Tuesday’s letter referenced that court decision in arguing that “Harvard University has repeatedly failed to confront the pervasive race discrimination and anti-Semitic harassment plaguing its campus”.

A pair of reports in April, created by Harvard University’s own task forces, also found that there were cases of anti-Muslim and anti-Jewish violence on campus in the wake of Israel’s war in Gaza, a divisive issue in US politics.

Ultimately, on April 14, Harvard’s president, Alan Garber, rejected the Trump administration’s demands, arguing they were evidence of government overreach.

“No government – regardless of which party is in power – should dictate what private universities can teach, whom they can admit and hire, and which areas of study and inquiry they can pursue,” Garber wrote in his response.

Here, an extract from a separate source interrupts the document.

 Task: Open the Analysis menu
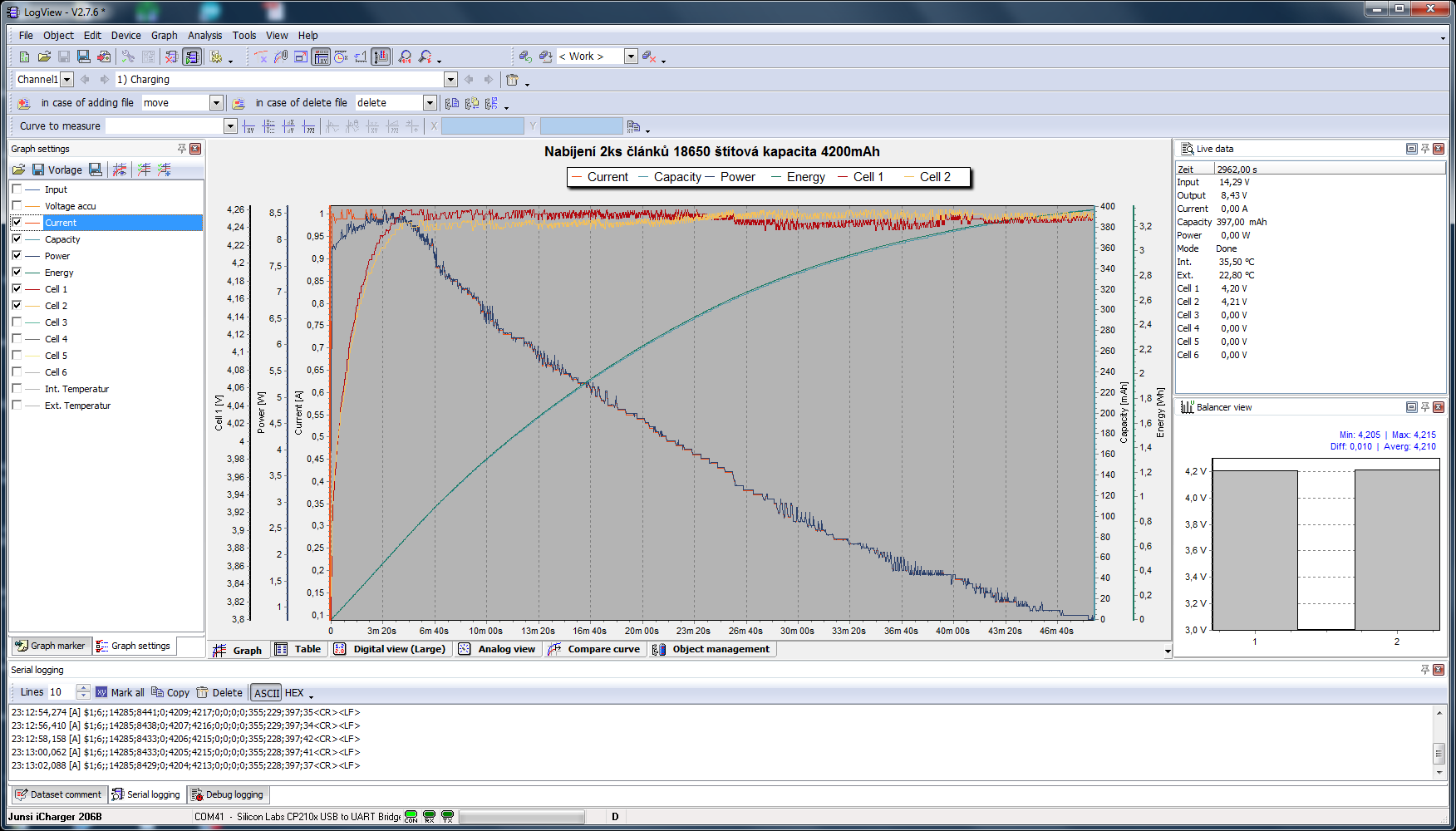coord(204,36)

But Trump has continued to pressure the campus, including by threatening to revoke its tax-exempt status. Democrats and other critics have warned that it would be illegal for the president to influence the decisions of the Internal Revenue Service (IRS) with regard to individual taxpayers, like the university.

Under Trump, the Department of Homeland Security has also threatened to bar foreign students from enrolling at the university if Harvard did not hand over documents pertaining to the pro-Palestine protests.

On Monday, Garber, Harvard’s president, wrote a response to Trump’s secretary of education, Linda McMahon, defending his campus’s commitment to free speech while also addressing the spectre of anti-Semitism.

“We share common ground on a number of critical issues, including the importance of ending antisemitism and other bigotry on campus. Like you, I believe that Harvard must foster an academic environment that encourages freedom of thought and expression, and that we should embrace a multiplicity of viewpoints,” his letter read.

But, he added, Harvard’s efforts to create a more equitable learning environment were “undermined and threatened” by the Trump administration’s “overreach”.

“Harvard will not surrender its core, legally-protected principles out of fear of unfounded retaliation by the federal government,” Garber said.

“I must refute your claim that Harvard is a partisan institution. It is neither Republican nor Democratic. It is not an arm of any other political party or movement. Nor will it ever be.”